ASSIGNED TASK: Filter the listing so that only lines with the word "accomplish" remain.

PROVIDED RECORDS:
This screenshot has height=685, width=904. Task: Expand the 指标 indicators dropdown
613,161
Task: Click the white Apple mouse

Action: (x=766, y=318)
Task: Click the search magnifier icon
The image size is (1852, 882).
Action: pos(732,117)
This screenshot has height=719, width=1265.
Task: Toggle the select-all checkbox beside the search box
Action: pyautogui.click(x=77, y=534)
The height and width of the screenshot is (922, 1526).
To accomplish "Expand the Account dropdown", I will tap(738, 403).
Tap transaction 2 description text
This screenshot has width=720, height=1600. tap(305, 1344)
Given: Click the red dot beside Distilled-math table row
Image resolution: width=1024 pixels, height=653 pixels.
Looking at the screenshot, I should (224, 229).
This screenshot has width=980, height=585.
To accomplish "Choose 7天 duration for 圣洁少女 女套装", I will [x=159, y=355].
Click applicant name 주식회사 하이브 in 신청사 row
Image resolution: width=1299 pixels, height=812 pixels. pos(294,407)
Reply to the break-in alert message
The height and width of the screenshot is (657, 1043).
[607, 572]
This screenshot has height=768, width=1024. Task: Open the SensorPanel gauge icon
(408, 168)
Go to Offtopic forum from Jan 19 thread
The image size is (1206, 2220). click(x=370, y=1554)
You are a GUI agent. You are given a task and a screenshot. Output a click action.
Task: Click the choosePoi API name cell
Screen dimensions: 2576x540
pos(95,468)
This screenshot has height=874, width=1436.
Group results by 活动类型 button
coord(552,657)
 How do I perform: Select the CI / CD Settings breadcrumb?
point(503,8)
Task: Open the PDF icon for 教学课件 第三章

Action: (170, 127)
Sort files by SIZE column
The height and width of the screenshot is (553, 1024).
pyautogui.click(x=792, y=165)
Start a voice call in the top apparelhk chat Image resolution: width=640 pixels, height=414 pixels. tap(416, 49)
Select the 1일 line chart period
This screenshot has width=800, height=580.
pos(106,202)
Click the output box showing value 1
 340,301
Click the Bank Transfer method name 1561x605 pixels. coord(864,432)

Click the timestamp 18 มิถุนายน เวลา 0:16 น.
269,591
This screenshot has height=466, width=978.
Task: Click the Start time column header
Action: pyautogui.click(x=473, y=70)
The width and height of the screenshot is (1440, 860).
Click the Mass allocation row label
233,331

TASK RESULT:
To accomplish "Expand the Account dropdown", I will tap(738, 403).
To accomplish "Choose 7天 duration for 圣洁少女 女套装", I will [x=159, y=355].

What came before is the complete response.